Everyone was stunned. The sound of the breaking seemed to suggest that the light covering was quite thick. It was approximately one meter long and had been placed in the false roof.

Old photo with classmates choir practice
Courtesy Sophia Tan

It’s still not clear how it became dislodged. But I realized that if my friend had not moved away, it could have shattered all over my head. The friends I was chatting with were also unharmed.

Why didn’t anyone warn me about the light covering? There were so many students that day. I was informed by one of the girls that the plastic had not fallen out of the false ceiling at once.

Instead, she described the piece as falling gently to the ground like a leaf. I imagined my schoolmates watching that rectangular piece of hard plastic floating down in slow motion – transfixed perhaps – before being snapped out of a stupor when it landed. It only took a few seconds in reality.

Motivational photo from author
Courtesy Sophia Tan

In that jarring dichotomy of a time fracture – when a moment seemed both fast and slow – something unusual had happened. My teenage brain knew that this was a moment where I could have lost everything in very ordinary settings on a very normal school day.

Eventually I also got round to asking Peter why he had tried to wave me over that day, and his reply was simply this: “I don’t know why I called you that day.
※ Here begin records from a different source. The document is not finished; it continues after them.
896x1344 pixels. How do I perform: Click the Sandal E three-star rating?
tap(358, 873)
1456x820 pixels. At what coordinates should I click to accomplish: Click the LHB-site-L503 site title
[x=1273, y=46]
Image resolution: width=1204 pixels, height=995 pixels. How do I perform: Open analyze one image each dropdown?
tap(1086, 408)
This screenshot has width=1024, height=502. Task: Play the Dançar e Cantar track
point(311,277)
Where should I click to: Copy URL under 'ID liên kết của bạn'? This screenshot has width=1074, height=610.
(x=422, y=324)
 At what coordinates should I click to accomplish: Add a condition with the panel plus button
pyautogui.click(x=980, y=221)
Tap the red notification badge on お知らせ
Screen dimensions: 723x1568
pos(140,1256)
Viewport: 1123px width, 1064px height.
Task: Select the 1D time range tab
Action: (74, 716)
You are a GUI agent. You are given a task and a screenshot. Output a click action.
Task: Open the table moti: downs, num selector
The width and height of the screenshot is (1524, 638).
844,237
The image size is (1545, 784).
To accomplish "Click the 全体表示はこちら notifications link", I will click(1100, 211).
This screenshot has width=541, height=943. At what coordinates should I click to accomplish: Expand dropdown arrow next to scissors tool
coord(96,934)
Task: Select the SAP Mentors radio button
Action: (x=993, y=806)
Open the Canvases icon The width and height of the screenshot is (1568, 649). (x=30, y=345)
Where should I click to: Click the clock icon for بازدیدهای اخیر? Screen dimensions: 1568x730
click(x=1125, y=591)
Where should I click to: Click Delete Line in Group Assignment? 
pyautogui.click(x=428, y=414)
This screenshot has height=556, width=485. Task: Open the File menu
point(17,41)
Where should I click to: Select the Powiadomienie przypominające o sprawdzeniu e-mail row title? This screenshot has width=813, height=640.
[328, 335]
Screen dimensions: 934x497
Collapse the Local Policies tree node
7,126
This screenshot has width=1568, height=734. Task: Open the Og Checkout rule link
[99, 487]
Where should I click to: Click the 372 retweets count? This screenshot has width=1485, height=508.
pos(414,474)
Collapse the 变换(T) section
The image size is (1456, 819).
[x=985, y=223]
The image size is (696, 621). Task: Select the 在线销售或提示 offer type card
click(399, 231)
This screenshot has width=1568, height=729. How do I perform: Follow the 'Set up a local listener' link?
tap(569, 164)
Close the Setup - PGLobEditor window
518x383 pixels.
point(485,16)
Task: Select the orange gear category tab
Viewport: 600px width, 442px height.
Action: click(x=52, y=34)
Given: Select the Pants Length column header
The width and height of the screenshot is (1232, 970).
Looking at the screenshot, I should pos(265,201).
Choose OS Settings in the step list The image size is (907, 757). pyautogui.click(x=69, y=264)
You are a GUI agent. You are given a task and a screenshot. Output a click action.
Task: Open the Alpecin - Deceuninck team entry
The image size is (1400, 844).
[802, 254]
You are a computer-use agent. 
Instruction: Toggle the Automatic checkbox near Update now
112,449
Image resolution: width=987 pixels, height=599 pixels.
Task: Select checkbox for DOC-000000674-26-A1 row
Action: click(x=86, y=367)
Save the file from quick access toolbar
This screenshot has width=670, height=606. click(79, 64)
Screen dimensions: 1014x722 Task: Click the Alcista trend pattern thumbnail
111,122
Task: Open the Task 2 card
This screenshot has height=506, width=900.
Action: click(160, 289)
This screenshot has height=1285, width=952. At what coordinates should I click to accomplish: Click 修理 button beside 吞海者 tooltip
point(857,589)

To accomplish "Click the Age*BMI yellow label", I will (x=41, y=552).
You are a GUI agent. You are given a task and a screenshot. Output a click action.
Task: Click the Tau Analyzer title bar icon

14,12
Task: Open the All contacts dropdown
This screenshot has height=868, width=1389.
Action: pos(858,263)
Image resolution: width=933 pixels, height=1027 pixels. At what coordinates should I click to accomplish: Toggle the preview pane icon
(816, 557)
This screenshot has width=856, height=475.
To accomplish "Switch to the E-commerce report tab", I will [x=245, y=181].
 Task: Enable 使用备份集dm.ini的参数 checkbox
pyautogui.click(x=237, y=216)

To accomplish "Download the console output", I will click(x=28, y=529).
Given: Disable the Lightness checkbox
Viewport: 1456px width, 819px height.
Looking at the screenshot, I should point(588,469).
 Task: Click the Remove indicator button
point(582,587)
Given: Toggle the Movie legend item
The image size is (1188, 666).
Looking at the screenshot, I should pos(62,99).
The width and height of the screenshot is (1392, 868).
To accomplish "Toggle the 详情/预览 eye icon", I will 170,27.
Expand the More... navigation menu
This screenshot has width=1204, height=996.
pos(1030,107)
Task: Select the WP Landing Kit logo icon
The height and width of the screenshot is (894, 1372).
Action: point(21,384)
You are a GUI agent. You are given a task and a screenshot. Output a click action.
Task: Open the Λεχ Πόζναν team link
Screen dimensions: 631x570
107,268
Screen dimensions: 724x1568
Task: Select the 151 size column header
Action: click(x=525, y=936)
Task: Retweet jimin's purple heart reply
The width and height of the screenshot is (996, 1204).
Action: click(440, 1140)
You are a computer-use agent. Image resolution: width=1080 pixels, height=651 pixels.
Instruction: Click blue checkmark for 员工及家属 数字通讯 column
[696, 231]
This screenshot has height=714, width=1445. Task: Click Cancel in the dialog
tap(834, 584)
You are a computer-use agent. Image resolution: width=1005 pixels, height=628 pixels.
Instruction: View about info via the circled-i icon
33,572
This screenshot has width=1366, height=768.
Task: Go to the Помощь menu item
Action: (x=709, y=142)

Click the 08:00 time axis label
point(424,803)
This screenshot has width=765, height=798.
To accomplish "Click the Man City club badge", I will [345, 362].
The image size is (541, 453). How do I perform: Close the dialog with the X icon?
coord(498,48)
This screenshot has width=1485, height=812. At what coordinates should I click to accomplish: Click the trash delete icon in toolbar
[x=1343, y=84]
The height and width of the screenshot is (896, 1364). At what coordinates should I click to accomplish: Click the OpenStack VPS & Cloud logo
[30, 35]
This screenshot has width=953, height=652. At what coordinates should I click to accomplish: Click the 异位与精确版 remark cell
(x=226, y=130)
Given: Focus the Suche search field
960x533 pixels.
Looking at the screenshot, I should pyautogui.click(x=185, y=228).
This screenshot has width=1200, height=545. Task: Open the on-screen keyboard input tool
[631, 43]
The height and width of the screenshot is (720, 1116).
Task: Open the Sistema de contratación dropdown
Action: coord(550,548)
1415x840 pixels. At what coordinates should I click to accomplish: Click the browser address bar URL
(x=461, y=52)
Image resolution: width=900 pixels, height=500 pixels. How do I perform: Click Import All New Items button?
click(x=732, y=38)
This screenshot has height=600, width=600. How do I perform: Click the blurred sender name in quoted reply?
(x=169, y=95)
I can’t remember.”

Although I don’t believe in any religion or subscribe to any particular faith, what happened on that day was most likely nothing less than divine intervention. As a young adult just starting out in life I want to thank my guardian angels, my lucky stars, and the guardian angels that prevented me from suffering any injury.

It would not be the first occasion in which you narrowly avoided death. Now in my mid-twenties, having experienced illness, the death of loved ones, and other major life events, it is important to reflect on the significance of these near-death experiences. People die suddenly and inexplicably, so why have I been somehow ‘kept alive’ by invisible forces beyond my understanding?

Sophia Tan the author smiling
Courtesy Sophia Tan

A few years back, I visited my old junior college once more before it merged with another and then moved out of its compound. It seems like a lifetime ago that I spent the two years there wearing a brown uniform.

At times when I am discouraged by setbacks and disappointments, in a demoralizing landscape of a pandemic, wars and environmental disasters, there are days when I feel like I don’t have the energy to send out another resume, but then I recall the times I could have died, and realize we are all living on borrowed time, that as long as I am breathing – there is still hope.

I tell myself that there must be a reason why I have not died yet – a greater purpose to fulfil, some joy left to share with this world, and then I press on.

About the author

Sophia Tan is a former teacher who loves dogs, cats and hamsters. She dreams of one day publishing a fiction novel. She is a sucker for superhero movies and enjoys nature walks around her native Singapore. She is currently looking for a job that allows her to write more and speak less.